On December 9th, 2005, Phil Barbosa posted a picture of a daith heart to BME’s galleries. At that point we were usually running about a week behind at most, so the dates may actually be a little earlier — and of course there’s no way for me to prove when it was actually pierced — but we can only go by the publication date since it’s the only one we can outright prove. This was done by Nicc Stienmetz, a piercer at Seattle’s Slave To The Needle. It was popular with his clients, and he started submitting more, the next one coming at the end of January, 2006. Then another one a few days later from John Lopez, also at Slave To The Needle, which was posted to ModBlog.
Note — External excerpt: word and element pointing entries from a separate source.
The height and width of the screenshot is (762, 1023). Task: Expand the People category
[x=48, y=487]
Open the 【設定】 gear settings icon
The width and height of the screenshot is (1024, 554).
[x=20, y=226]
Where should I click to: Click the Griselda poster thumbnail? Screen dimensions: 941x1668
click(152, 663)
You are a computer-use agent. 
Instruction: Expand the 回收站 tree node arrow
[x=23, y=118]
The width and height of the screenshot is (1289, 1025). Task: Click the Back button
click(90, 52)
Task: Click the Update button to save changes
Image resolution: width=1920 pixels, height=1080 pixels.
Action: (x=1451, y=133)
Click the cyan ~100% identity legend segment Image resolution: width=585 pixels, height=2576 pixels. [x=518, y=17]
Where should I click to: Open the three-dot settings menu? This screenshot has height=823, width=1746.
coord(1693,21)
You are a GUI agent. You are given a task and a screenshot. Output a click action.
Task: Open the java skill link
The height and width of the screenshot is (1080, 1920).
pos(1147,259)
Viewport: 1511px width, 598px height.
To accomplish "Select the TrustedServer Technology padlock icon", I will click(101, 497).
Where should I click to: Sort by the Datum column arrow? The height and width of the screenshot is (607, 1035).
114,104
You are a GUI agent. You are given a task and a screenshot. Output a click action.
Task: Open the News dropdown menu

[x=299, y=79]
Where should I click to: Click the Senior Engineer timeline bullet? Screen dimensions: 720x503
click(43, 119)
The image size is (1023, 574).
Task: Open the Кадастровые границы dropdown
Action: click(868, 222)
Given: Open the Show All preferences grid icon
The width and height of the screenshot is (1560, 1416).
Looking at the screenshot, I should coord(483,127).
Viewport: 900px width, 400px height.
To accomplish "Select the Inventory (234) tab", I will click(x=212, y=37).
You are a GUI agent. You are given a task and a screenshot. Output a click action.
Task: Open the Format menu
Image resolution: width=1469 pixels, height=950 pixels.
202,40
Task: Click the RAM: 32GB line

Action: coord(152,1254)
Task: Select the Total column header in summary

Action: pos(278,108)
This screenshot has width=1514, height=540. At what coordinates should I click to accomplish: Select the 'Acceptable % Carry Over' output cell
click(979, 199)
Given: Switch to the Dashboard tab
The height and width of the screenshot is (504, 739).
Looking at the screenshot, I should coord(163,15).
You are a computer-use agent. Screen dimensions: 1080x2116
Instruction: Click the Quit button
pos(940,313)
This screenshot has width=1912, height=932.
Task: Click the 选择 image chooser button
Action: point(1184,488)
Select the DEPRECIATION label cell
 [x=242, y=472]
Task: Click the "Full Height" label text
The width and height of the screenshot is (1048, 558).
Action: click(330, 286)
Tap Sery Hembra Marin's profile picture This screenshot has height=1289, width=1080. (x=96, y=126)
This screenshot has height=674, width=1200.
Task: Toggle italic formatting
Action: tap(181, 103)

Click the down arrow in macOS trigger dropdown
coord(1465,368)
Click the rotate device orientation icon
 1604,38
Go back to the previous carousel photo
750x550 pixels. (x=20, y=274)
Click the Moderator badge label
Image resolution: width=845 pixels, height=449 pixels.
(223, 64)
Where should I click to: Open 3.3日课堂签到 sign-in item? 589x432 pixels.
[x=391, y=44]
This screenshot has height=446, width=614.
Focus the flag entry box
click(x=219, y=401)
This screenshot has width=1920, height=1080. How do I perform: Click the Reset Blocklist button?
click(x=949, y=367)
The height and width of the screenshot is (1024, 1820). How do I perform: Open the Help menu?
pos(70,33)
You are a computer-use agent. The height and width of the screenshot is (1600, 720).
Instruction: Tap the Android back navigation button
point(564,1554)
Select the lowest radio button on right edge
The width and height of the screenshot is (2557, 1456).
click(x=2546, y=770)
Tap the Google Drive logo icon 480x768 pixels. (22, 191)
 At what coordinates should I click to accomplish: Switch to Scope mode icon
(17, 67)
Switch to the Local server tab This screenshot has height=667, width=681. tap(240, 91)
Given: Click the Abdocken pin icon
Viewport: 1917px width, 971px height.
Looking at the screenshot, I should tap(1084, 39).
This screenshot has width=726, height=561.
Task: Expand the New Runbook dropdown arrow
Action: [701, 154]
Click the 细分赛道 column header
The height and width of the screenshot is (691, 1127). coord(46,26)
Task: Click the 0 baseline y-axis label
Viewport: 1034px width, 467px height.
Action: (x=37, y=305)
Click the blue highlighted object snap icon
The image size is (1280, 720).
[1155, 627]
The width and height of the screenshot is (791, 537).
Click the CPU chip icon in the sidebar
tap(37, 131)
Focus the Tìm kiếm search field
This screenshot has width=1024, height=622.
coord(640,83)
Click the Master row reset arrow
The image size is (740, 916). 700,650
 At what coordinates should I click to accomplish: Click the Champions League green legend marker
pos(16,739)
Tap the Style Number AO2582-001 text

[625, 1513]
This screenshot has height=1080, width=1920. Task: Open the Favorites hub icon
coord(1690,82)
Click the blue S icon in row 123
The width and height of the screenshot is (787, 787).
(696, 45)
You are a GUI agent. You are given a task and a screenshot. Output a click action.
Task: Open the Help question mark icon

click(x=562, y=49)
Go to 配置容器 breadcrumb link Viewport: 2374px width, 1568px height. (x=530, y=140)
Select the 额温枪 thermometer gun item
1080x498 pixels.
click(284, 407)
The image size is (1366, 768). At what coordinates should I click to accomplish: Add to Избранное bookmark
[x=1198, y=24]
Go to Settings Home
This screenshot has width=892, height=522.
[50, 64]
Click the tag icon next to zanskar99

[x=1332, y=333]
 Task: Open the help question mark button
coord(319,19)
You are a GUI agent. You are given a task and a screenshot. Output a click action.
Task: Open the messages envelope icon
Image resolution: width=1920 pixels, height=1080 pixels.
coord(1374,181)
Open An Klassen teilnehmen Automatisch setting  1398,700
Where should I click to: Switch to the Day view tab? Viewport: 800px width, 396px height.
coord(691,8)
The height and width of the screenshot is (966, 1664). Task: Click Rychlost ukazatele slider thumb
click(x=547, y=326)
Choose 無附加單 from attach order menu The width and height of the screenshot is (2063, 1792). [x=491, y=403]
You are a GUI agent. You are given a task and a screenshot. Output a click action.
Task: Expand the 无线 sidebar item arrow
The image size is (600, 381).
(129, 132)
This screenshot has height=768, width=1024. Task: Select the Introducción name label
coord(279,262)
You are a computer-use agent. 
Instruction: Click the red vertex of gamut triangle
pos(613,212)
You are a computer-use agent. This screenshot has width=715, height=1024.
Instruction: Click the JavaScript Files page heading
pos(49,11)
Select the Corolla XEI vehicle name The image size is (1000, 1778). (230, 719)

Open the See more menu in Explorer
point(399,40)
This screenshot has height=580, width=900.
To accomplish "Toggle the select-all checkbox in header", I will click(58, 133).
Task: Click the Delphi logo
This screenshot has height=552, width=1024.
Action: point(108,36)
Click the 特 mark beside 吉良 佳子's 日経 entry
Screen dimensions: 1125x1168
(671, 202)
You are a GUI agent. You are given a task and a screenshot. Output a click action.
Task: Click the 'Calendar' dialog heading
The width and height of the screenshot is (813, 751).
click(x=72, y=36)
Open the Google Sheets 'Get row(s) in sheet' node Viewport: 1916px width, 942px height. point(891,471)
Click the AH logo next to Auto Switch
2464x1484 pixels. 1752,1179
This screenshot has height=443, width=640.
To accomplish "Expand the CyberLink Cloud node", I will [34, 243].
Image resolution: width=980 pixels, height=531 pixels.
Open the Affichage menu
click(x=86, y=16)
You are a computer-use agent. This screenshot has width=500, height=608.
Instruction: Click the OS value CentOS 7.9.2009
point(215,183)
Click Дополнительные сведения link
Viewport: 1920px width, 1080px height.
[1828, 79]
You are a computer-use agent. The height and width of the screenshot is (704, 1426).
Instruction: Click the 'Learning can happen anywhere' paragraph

You can see the first two pictured below, or click here to see the one that hit ModBlog.
At the time, ModBlog was the most widely read piercing media in the world, and it was instantly loved by the general public. Person after person posted with some variation on “sign me up!”, and almost immediately piercers all over the world started doing them and posting them to BME. Giving credit where it’s due, I should mention that Penelope from Haven Body Arts (Lucky’s at the time), the company involved in filing a trademark application for this jewelry’s name, and thus central to the drama, did her first one on Dailee Joyce in 2006, which I processed and added to BME on April 29, 2006. So she’s not the quite first, and not as early as it claims on their website, nor did she even do it before the design was widely known internationally by both thousands of piercers and hundreds of thousands of piercing enthusiasts, but she was definitely an early adopter and has been an ardent supporter and promoter of the design ever since. Below is that early picture of Dailee’s piercing from BME’s archives.
I’m also happy to say that I continue seeing new ideas in this general design — different ways of bending the jewelry, different materials, gem settings, and little design nuances like overlapping metal with little “notches” to hold the shape together better. But the funny thing is that all these things, as new as they seem to the people doing them, have almost certainly been done before. Piercing is definitely a place where the old saying “great minds think alike” is very true and oft validated in our history. And while I think most piercers claiming to be “first” genuinely believe it and make the claim with honest intentions, even if it’s not true, there is also some truth to the other old saying, sometimes attributed to Picasso but probably apocryphal, “good artists borrow, great artists steal.”
Anyway, if anyone can document an earlier date than December 9, 2005, let me know. I know there are lots of people who’ve done it earlier — so the real trick here is documenting it. Until then, as far as I’m concerned, the person who first documented it — which had the effect of popularizing it — is Nicc Stienmetz, and he is who could best to be said to be responsible for this trend taking off if we’re going to track the “influence chain”.